Copy out the entries exactly, everything from the line containing "Viewport: 846px width, 1029px" down to the line containing "Action: tap(439, 132)", including both of those lines. Leave the pictures out of your copy.

_DATASET EXCERPTS_
+ + + + +
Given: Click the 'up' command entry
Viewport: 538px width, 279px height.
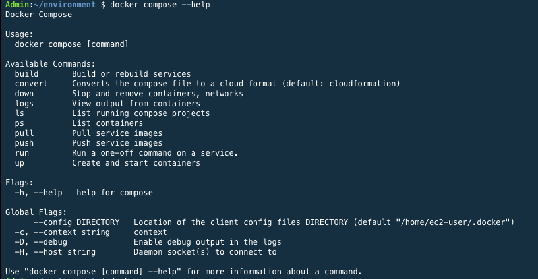Looking at the screenshot, I should pos(20,164).
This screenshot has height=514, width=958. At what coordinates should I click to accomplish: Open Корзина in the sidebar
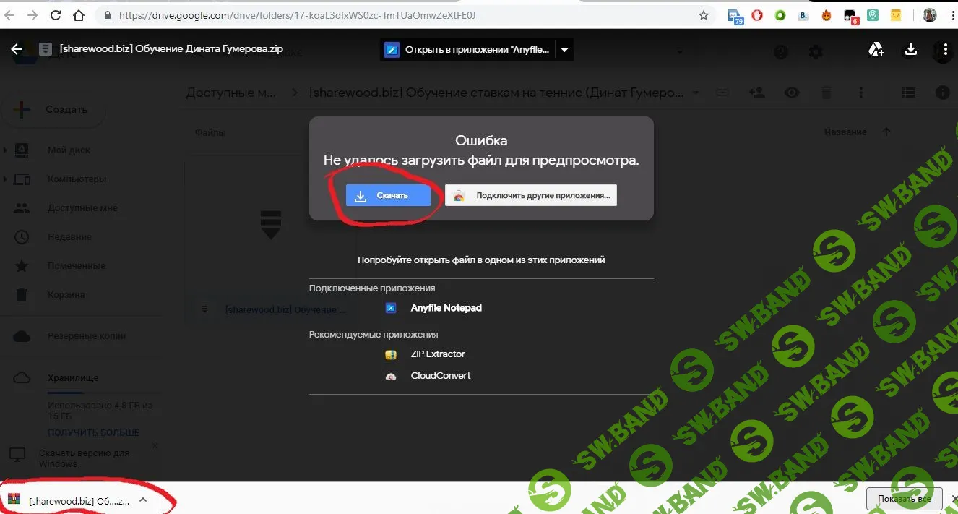(x=66, y=295)
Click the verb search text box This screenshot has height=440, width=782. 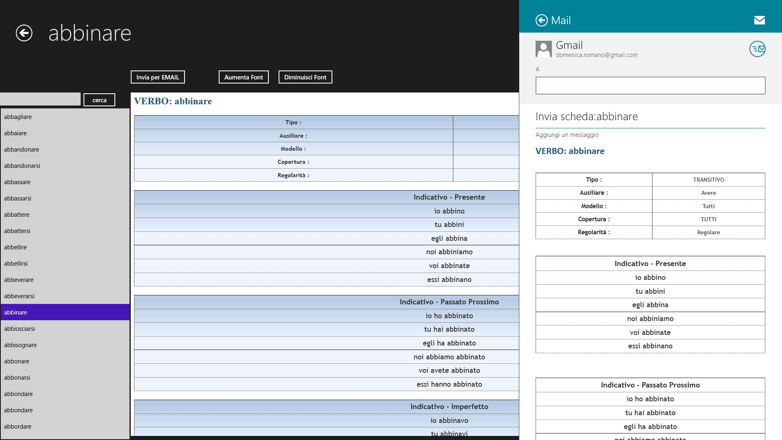pyautogui.click(x=40, y=99)
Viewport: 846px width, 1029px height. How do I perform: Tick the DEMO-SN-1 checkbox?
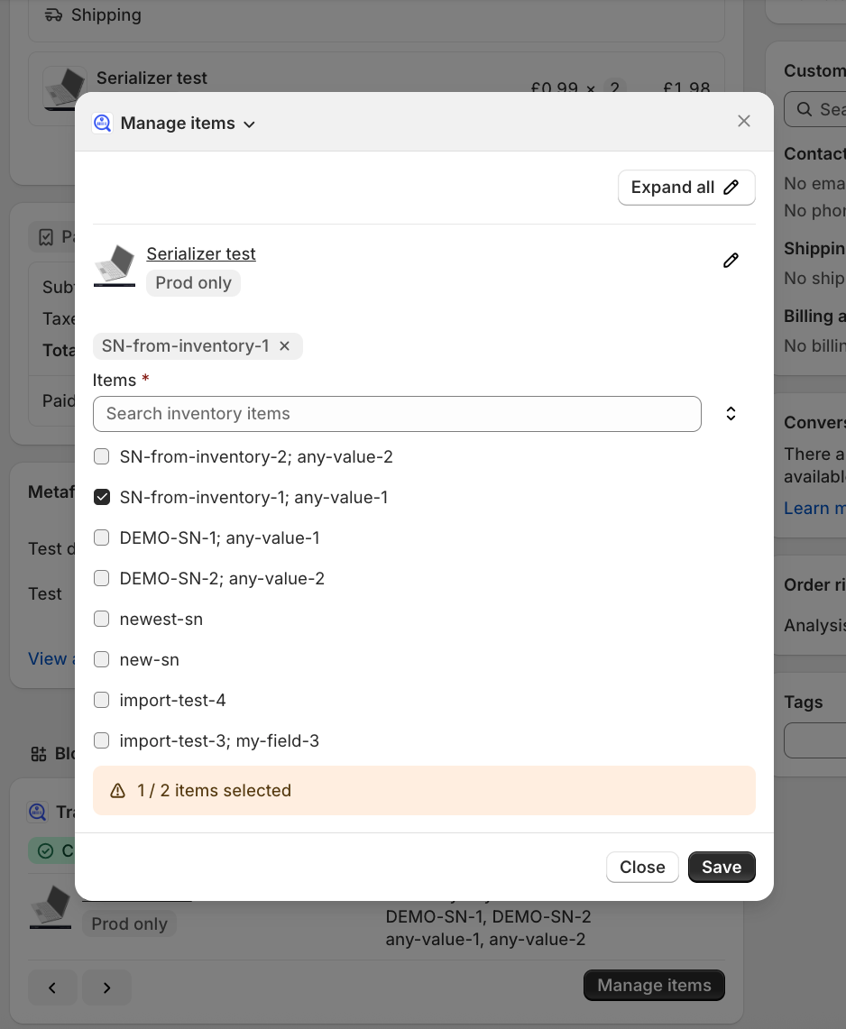click(x=102, y=538)
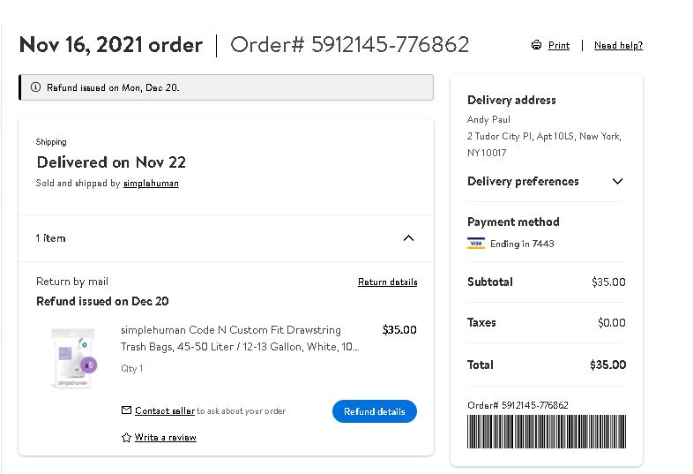Click the envelope icon for Contact seller
The height and width of the screenshot is (474, 693).
126,410
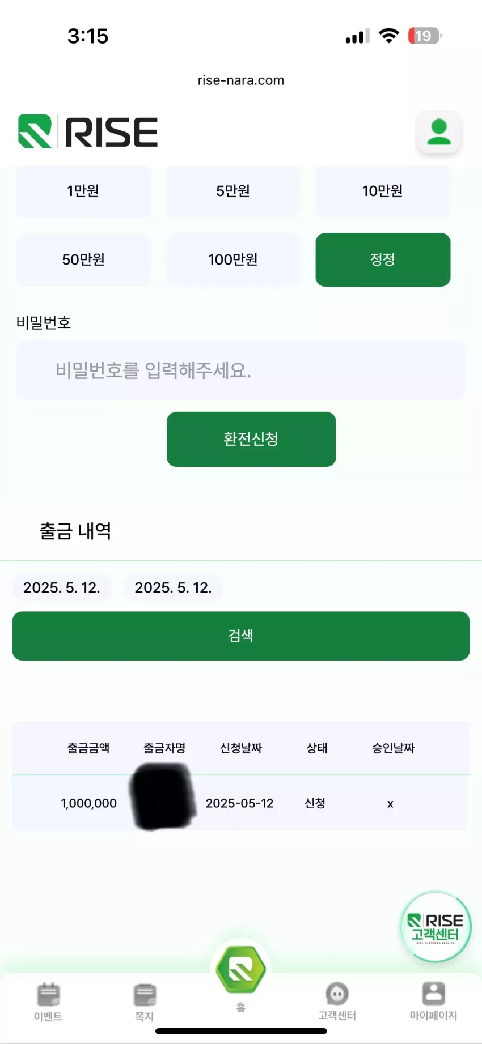The width and height of the screenshot is (482, 1044).
Task: Tap the green user profile icon
Action: tap(439, 132)
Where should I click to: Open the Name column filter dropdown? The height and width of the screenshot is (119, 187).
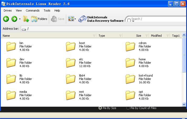(94, 36)
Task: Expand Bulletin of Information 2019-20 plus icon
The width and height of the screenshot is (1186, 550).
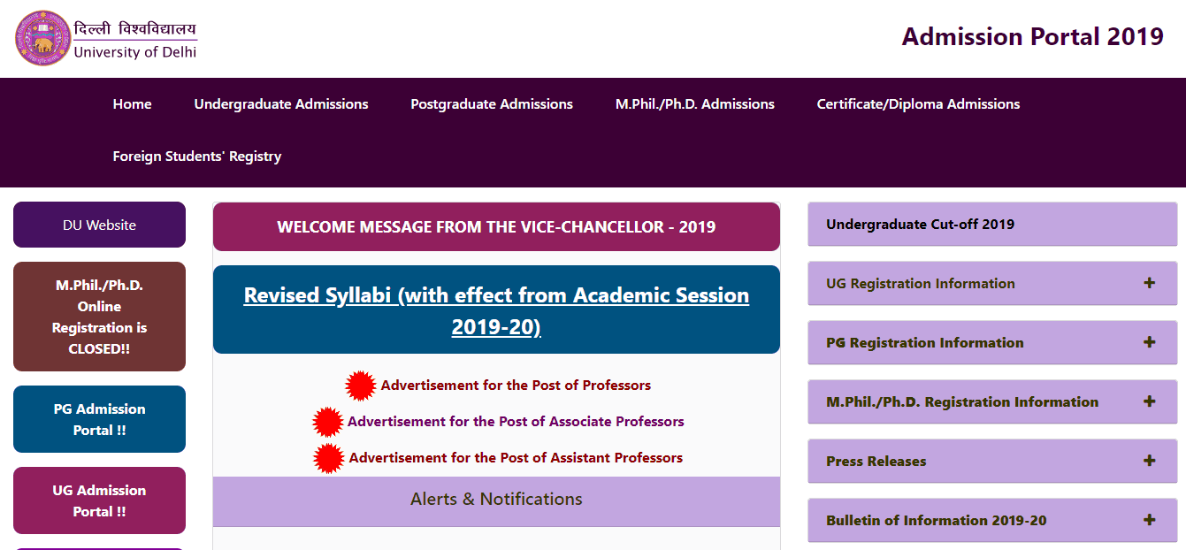Action: 1149,520
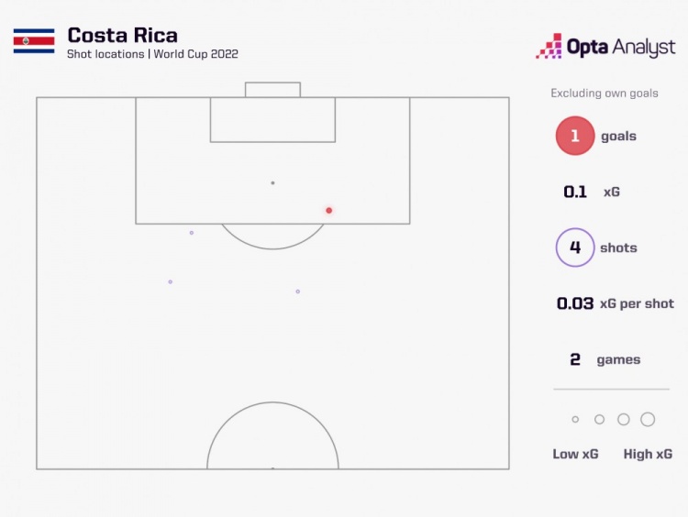
Task: Click the second xG legend circle
Action: (x=599, y=420)
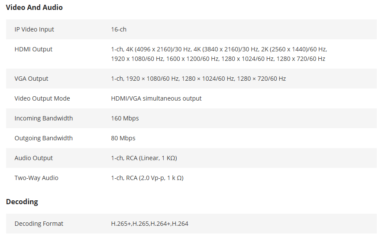Click the "Video Output Mode" label

(42, 98)
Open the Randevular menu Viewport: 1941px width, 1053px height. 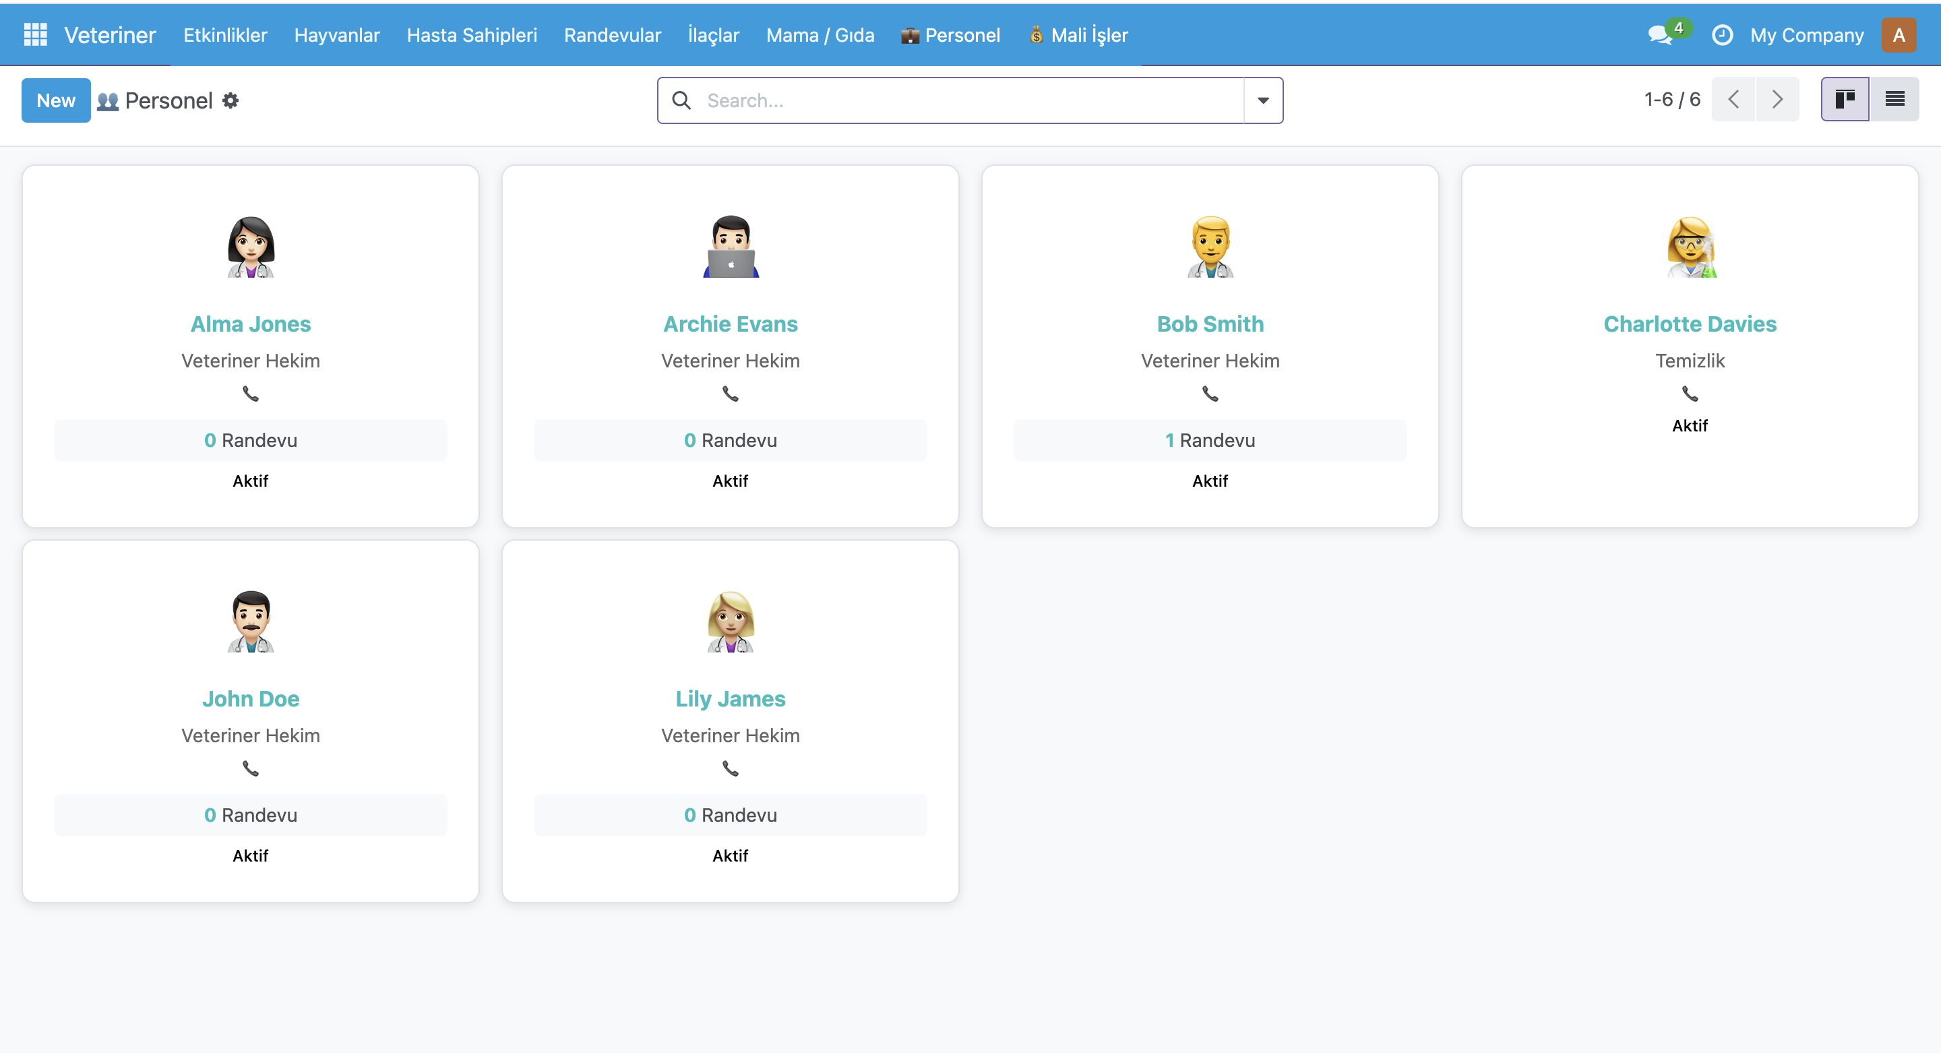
+ + + + +
_CORRECT RESULT_
Viewport: 846px width, 1029px height. How do I perform: Tick the DEMO-SN-1 checkbox?
click(x=102, y=538)
Click the envelope icon for Contact seller
The height and width of the screenshot is (474, 693).
126,410
The width and height of the screenshot is (482, 1044).
Task: Tap the green user profile icon
Action: tap(439, 132)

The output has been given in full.